Silica–alumina (SA)- and β-zeolite (βZ)-supported Pt, Pd, and Pt-Pd catalysts were compared for the simultaneous hydrogenation (HYD) of toluene (T) and naphthalene (NP) in the presence of dibenzothiophene (DBT). Under the selected conditions ( P=50 bar, T=448 K, weight hourly space velocity (WHSV)=25.8 h −1), all the catalysts were resistant to poisoning with 113 ppm of S (as DBT). The turnover frequency (TOF) calculated at zero time decreased in the following order: T>NP>DBT. On the basis of TOF values for the HYD of toluene, the monometallic Pt/βZ showed larger activity than the bimetallic Pt-Pd H/βZ at short time on-stream, but this order was reversed under steady-state conditions.
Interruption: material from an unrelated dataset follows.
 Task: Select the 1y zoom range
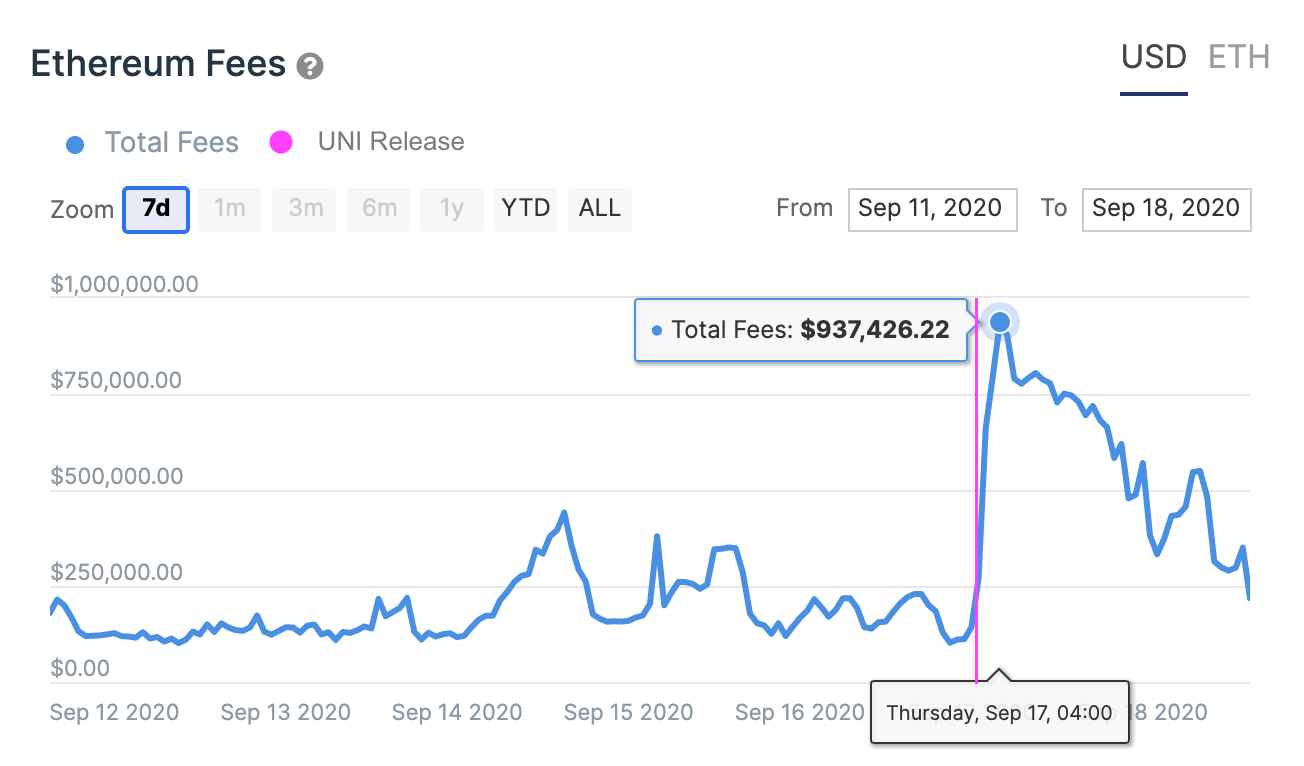[x=452, y=209]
From FTIR of adsorbed CO and XPS measurements, the formation of the Pt–Pd alloy on this catalyst was excluded. The enhancement in activity observed for Pt-Pd H/βZ as compared with Pt/βZ is related to the synergic effect of the two metals, which led to a lower deactivation and larger S-tolerance. On the other hand, the high activity of the βZ-as compared with SA-supported samples was attributed to the higher acidity of the former. The involvement of acid sites in activity was studied by comparing the performances of fresh and pyridine-neutralized Pt-Pd H/βZ and Pt/βZ catalysts. For HYD of toluene, the value of TOF t=0 for the two zeolite catalysts was much lower on pyridine-neutralized samples, but still higher than on the non-neutralized Pt-Pd L/SA and Pt-Pd H/SA. It is proposed that Pt-Pd phases deposited on acidic βZ develop stronger activity, which does not change after neutralization.